Desde la Unión del Personal Civil de la Nación (UPCN), Juan Pablo Martin Oyarzabal expresó satisfacción con el resultado, destacando que el acuerdo consolida el porcentaje de febrero y establece un mecanismo de monitoreo salarial frente a la inflación, con una nueva revisión prevista para junio. Este consenso se da en un escenario de fuerte tensión económica, donde los gremios, como el Sindicato Unificado de Trabajadores de la Educación de Buenos Aires (SUTEBA) a través de Roberto Baradel, han señalado el «gran esfuerzo» de la provincia ante «restricciones presupuestarias» y una «caída de la recaudación», atribuyendo la situación a un «ahogo financiero» por parte del gobierno nacional. Baradel enfatizó que las decisiones del gobierno central «no perjudican en particular al Gobernador, si no que afectan a la gente».
En la misma línea, la Asociación de Trabajadores del Estado (ATE) en Buenos Aires, con Claudio Arévalo, valoró el 9% de aumento, pero también resaltó otros puntos como pases a planta permanente en salud y recategorizaciones, en un contexto de «gobierno ajustador» a nivel nacional. Funcionarios provinciales, por su parte, reconocieron la «situación económica extremadamente preocupante» y la pérdida de 22 billones de pesos para la provincia debido a deudas nacionales y la disminución de la recaudación, reafirmando el compromiso de mantener las mejores condiciones laborales posibles.
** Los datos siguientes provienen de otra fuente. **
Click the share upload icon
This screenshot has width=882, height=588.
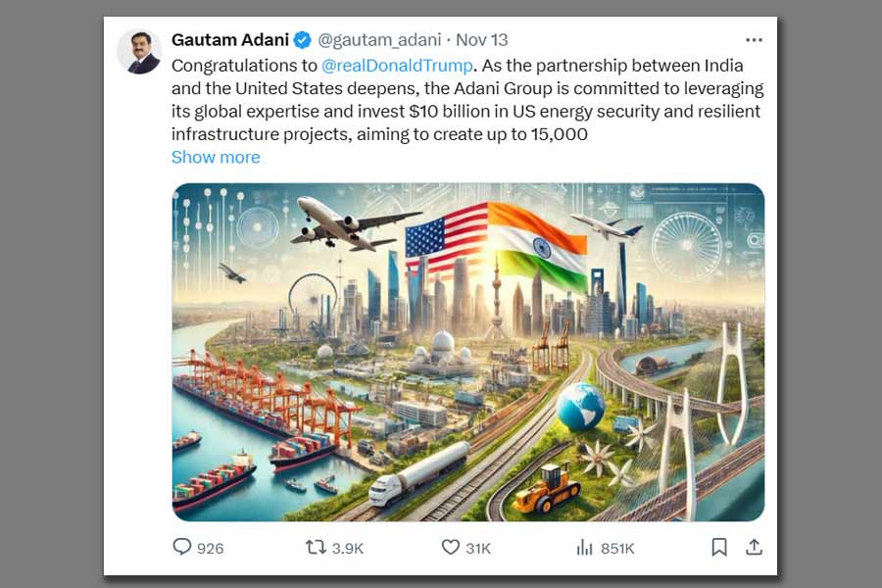(754, 547)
A pesar del amplio respaldo, la Federación de Educadores Bonaerenses (FEB) aún no ha definido su postura, y se registró un incidente con un sector disidente de SUTEBA durante las negociaciones.
Este acercamiento con las centrales obreras es interpretado también en clave política, ya que el gobernador busca consolidar apoyos de cara a futuras proyecciones. La mayoría de las organizaciones sindicales que operan en el ámbito público provincial han manifestado su respaldo, alineándose con la narrativa de una provincia afectada por la política económica central. Sin embargo, el desafío de afianzar consensos se extiende también a sectores internos del propio espacio político.